Provided information:

--- Start ---

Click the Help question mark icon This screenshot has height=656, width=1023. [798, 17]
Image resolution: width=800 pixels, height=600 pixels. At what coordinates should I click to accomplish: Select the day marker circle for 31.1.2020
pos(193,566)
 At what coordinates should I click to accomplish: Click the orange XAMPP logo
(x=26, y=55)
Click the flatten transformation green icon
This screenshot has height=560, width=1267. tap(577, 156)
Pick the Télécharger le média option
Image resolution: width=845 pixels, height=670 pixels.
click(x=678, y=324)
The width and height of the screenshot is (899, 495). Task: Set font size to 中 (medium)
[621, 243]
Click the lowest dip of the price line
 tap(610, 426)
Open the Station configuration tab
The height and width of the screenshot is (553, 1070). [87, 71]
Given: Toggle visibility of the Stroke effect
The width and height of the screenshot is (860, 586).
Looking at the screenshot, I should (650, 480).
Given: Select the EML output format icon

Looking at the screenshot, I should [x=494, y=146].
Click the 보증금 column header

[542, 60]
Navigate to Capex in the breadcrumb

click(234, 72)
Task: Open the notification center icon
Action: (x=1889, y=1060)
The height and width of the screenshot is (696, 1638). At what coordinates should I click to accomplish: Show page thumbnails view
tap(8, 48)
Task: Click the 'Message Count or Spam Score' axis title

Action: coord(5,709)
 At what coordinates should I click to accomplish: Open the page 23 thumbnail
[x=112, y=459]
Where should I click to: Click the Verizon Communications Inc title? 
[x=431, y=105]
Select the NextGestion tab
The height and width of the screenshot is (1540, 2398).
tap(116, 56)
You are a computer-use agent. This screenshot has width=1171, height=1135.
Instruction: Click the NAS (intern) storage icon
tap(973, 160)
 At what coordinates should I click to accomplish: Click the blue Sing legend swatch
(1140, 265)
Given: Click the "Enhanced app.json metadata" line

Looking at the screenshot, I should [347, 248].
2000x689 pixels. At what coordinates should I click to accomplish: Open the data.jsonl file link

--- End ---

What to do: Convert every line of the records above into a JSON list of strings, one string per line, omitting blank lines.

Written answer:
[
  "Click the Help question mark icon This screenshot has height=656, width=1023. [798, 17]",
  "Image resolution: width=800 pixels, height=600 pixels. At what coordinates should I click to accomplish: Select the day marker circle for 31.1.2020",
  "pos(193,566)",
  " At what coordinates should I click to accomplish: Click the orange XAMPP logo",
  "(x=26, y=55)",
  "Click the flatten transformation green icon",
  "This screenshot has height=560, width=1267. tap(577, 156)",
  "Pick the Télécharger le média option",
  "Image resolution: width=845 pixels, height=670 pixels.",
  "click(x=678, y=324)",
  "The width and height of the screenshot is (899, 495). Task: Set font size to 中 (medium)",
  "[621, 243]",
  "Click the lowest dip of the price line",
  " tap(610, 426)",
  "Open the Station configuration tab",
  "The height and width of the screenshot is (553, 1070). [87, 71]",
  "Given: Toggle visibility of the Stroke effect",
  "The width and height of the screenshot is (860, 586).",
  "Looking at the screenshot, I should (650, 480).",
  "Given: Select the EML output format icon",
  "Looking at the screenshot, I should [x=494, y=146].",
  "Click the 보증금 column header",
  "[542, 60]",
  "Navigate to Capex in the breadcrumb",
  "click(234, 72)",
  "Task: Open the notification center icon",
  "Action: (x=1889, y=1060)",
  "The height and width of the screenshot is (696, 1638). At what coordinates should I click to accomplish: Show page thumbnails view",
  "tap(8, 48)",
  "Task: Click the 'Message Count or Spam Score' axis title",
  "Action: coord(5,709)",
  " At what coordinates should I click to accomplish: Open the page 23 thumbnail",
  "[x=112, y=459]",
  "Where should I click to: Click the Verizon Communications Inc title? ",
  "[x=431, y=105]",
  "Select the NextGestion tab",
  "The height and width of the screenshot is (1540, 2398).",
  "tap(116, 56)",
  "You are a computer-use agent. This screenshot has width=1171, height=1135.",
  "Instruction: Click the NAS (intern) storage icon",
  "tap(973, 160)",
  " At what coordinates should I click to accomplish: Click the blue Sing legend swatch",
  "(1140, 265)",
  "Given: Click the \"Enhanced app.json metadata\" line",
  "Looking at the screenshot, I should [347, 248].",
  "2000x689 pixels. At what coordinates should I click to accomplish: Open the data.jsonl file link"
]